We spread operating and capital investment costs against all customer accounts so we would never actually develop a specific cost per gallon for SWIFT in isolation. The total cost of operating the SWIFT Research Center was budgeted at $1,069,951 or 0.6% of the total budget of $165,658,819. To answer your question, although we would not typically do this calculation as it is not relative to our financial budgeting process, based on our experience during the first year of operation we included $1,069,951 for the Operation and Maintenance of the SWIFT Research Center based on treating the projected capacity of 1 million gallons per day for a total annual treatment of 365,000,000 gallons. That works out to $0.0029 per gallon or $2.90 per 1000 gallons. Similarly, we spread cost of capital investment against all wastewater treated, not specific to treatment at individual facilities. The capital used to build the facility was $25 million or 0.9% of the current $2.7 billion CIP program. Although we would not typically perform this calculation, the SWIFT Research Center funding came from cash reserves – no financing costs were incurred.
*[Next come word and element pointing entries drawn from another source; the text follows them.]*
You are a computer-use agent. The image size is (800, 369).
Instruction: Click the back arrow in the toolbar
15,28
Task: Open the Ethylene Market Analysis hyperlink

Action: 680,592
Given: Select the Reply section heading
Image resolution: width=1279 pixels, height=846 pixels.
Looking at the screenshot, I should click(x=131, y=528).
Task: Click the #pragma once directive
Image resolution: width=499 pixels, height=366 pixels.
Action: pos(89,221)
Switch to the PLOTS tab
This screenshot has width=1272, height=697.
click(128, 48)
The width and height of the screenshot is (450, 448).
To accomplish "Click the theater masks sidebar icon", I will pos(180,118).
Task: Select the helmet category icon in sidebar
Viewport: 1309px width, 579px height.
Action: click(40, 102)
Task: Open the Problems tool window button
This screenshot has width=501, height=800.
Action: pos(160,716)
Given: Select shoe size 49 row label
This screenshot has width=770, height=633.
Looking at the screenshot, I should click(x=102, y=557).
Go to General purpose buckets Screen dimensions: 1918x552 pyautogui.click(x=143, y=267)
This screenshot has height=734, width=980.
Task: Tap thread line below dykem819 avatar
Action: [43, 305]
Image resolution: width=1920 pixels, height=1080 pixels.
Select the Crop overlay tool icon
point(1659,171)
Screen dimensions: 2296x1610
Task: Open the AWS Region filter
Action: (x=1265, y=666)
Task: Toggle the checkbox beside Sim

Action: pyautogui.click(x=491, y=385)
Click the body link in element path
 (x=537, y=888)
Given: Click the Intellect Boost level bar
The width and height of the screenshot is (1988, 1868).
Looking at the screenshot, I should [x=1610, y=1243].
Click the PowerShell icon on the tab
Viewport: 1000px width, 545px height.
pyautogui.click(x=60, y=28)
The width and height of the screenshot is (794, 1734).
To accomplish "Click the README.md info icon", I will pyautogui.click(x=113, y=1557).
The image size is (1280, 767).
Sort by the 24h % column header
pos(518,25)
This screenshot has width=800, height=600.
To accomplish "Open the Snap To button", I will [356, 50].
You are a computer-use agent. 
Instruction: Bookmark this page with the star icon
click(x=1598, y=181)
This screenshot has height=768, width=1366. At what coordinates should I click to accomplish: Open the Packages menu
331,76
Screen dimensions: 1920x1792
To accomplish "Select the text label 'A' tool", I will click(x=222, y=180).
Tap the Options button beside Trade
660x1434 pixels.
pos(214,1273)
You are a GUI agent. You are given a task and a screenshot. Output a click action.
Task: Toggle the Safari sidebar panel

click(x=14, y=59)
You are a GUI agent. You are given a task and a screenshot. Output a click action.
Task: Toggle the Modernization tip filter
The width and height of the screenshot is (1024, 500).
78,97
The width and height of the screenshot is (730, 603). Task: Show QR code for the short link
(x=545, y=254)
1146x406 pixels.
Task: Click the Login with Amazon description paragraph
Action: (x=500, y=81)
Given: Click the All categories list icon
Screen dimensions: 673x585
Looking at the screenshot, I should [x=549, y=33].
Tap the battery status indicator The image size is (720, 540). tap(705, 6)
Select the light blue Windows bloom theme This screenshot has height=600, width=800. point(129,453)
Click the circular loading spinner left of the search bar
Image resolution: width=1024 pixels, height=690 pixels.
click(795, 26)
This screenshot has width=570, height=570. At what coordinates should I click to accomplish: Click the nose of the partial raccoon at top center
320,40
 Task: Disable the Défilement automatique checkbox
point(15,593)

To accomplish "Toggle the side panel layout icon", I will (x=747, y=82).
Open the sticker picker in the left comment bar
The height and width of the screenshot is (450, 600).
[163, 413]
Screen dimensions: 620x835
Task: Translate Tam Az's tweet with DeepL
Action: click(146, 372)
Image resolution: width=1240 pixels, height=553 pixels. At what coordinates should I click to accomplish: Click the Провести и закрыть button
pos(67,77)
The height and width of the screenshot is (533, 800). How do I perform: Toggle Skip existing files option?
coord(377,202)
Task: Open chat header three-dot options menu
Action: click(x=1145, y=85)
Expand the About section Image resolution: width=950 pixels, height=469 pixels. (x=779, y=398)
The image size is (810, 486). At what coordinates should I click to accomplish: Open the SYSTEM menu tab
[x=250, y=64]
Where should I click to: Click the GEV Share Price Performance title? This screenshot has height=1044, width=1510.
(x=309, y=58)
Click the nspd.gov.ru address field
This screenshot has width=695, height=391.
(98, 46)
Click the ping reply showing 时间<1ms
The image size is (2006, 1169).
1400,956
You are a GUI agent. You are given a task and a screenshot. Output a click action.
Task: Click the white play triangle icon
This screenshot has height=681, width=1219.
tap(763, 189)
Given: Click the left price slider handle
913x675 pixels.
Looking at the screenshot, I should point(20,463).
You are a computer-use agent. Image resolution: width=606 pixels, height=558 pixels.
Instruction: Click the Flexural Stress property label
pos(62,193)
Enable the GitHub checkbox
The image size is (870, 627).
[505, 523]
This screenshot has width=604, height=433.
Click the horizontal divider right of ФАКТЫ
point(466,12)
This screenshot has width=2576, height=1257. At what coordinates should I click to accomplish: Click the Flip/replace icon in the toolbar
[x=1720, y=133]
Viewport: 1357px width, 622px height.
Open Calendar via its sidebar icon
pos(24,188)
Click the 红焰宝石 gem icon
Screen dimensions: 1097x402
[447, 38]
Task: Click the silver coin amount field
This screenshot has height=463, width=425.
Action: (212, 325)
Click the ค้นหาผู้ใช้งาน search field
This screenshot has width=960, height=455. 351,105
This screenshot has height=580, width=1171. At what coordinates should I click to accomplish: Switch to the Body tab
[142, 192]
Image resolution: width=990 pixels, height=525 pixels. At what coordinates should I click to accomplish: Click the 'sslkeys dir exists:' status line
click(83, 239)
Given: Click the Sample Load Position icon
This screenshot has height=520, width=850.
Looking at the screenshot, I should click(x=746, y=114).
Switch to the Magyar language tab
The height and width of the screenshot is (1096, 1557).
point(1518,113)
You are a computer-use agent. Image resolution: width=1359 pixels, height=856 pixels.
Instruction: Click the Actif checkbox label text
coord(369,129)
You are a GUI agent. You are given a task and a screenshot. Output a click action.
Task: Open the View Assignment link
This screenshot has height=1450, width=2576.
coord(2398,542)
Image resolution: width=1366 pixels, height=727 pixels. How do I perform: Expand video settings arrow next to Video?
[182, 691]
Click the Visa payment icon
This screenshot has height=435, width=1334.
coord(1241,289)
The facility was designed for a 20-year life. Following the same logic, the SWIFT Research Center will treat 365 million gallons annually for 20-years for a total of 7.3 billion gallons treated. Recovering the $25 million will require $0.0034 per gallon or $3.40 per 1000 gallons. Total cost is O&M at $2.90 + capital recovery $3.40 for a total cost, all-in of $6.30 per 1000 gallons. Again, we do not budget in this manner as all our facilities have differing costs per gallon treated and we spend much more to move wastewater to our treatment plants from customers living in more remote portions of the service area. We use overall costs spread against total volume treated to recover our actual costs.